START Input records

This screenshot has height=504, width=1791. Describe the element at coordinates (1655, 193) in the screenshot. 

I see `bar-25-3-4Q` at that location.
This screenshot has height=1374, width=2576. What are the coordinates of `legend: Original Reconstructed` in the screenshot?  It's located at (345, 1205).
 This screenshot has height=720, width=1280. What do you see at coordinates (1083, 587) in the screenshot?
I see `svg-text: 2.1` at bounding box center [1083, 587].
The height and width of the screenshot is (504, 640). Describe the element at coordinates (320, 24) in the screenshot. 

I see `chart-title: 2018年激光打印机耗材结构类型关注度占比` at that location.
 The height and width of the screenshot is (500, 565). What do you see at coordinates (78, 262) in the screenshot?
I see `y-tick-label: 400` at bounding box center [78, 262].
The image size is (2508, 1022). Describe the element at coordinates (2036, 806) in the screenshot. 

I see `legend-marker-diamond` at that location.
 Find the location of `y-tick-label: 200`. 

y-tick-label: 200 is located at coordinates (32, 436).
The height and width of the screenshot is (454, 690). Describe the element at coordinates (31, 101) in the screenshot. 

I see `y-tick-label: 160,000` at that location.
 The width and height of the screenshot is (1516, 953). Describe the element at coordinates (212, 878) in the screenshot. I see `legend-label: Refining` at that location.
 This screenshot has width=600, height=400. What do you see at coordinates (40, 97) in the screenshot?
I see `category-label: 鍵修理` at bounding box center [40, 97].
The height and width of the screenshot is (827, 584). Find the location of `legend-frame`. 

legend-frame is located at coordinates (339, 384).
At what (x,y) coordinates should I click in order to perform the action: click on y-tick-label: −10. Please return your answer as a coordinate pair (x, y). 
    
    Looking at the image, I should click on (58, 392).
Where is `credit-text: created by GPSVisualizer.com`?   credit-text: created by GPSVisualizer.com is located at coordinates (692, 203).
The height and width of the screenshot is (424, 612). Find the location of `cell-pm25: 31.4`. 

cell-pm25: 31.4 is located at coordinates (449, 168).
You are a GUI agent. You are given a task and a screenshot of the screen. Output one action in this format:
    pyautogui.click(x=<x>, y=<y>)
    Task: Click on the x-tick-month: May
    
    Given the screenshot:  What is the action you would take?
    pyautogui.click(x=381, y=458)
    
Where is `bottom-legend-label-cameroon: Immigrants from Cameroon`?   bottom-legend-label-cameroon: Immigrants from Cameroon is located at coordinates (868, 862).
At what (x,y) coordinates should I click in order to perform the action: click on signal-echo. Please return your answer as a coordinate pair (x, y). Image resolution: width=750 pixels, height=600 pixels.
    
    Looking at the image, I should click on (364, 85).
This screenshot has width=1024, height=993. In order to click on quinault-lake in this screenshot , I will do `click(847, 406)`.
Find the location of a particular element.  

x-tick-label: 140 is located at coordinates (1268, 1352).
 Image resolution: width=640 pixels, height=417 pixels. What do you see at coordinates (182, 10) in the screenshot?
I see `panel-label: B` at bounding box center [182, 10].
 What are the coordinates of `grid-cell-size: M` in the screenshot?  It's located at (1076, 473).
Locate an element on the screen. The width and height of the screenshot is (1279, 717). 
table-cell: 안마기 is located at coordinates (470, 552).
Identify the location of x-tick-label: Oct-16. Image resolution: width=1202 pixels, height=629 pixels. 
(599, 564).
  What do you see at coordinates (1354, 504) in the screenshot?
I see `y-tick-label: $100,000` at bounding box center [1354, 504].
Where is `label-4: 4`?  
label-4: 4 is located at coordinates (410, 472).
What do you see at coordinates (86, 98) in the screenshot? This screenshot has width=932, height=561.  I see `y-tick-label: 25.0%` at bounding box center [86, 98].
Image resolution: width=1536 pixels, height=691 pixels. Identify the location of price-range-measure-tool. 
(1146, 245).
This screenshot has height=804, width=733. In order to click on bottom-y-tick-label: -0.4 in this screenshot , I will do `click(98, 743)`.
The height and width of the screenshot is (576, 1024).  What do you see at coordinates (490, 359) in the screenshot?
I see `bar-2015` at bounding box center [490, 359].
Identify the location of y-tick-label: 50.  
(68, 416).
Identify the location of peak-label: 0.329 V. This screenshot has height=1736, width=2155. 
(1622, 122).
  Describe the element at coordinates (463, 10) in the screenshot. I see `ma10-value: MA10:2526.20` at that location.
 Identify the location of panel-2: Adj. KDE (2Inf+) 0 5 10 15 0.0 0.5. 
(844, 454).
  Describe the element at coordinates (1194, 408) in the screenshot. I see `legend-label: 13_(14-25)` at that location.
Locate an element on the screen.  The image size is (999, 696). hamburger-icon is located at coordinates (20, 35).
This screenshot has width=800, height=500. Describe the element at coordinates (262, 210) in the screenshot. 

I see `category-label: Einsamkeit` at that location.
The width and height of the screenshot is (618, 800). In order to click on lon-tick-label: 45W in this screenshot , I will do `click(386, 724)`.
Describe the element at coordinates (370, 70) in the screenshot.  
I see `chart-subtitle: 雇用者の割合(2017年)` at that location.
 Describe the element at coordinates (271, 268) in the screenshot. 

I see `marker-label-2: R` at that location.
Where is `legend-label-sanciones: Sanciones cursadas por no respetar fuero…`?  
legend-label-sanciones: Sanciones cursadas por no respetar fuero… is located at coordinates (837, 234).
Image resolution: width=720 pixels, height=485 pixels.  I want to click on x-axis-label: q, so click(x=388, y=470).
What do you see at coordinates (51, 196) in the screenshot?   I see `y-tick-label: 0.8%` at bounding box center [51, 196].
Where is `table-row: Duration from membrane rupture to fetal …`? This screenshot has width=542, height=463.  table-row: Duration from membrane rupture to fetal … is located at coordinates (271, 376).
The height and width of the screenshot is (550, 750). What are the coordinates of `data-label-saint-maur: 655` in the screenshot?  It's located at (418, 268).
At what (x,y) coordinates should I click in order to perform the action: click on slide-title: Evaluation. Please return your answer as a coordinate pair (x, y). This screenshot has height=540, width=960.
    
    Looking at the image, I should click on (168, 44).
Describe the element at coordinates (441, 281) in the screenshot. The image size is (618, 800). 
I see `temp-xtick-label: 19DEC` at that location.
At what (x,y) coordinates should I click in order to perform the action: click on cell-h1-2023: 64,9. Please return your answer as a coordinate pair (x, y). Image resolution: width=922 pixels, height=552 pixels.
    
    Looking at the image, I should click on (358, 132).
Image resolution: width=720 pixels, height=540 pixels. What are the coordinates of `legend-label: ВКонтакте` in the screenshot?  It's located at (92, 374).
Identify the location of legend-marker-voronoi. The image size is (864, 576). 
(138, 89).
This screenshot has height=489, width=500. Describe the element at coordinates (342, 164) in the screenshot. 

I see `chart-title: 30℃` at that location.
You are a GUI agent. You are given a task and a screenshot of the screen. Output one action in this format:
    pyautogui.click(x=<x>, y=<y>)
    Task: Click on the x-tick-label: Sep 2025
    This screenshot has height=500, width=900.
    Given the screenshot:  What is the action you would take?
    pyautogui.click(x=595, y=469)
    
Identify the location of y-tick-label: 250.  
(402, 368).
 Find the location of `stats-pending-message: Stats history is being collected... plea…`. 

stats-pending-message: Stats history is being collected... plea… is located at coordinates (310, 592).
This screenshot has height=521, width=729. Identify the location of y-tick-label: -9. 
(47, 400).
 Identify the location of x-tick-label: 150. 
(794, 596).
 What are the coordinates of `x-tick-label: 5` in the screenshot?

END Input records

Rewrite the lines from the line with "Identify the location of y-tick-label: 50." to the line with "Describe the element at coordinates (463, 10)", putting "Give the position of" in place of "Identify the location of" and leaving everything else as it is.

Give the position of y-tick-label: 50.  
(68, 416).
Give the position of peak-label: 0.329 V. This screenshot has height=1736, width=2155. 
(1622, 122).
  Describe the element at coordinates (463, 10) in the screenshot. I see `ma10-value: MA10:2526.20` at that location.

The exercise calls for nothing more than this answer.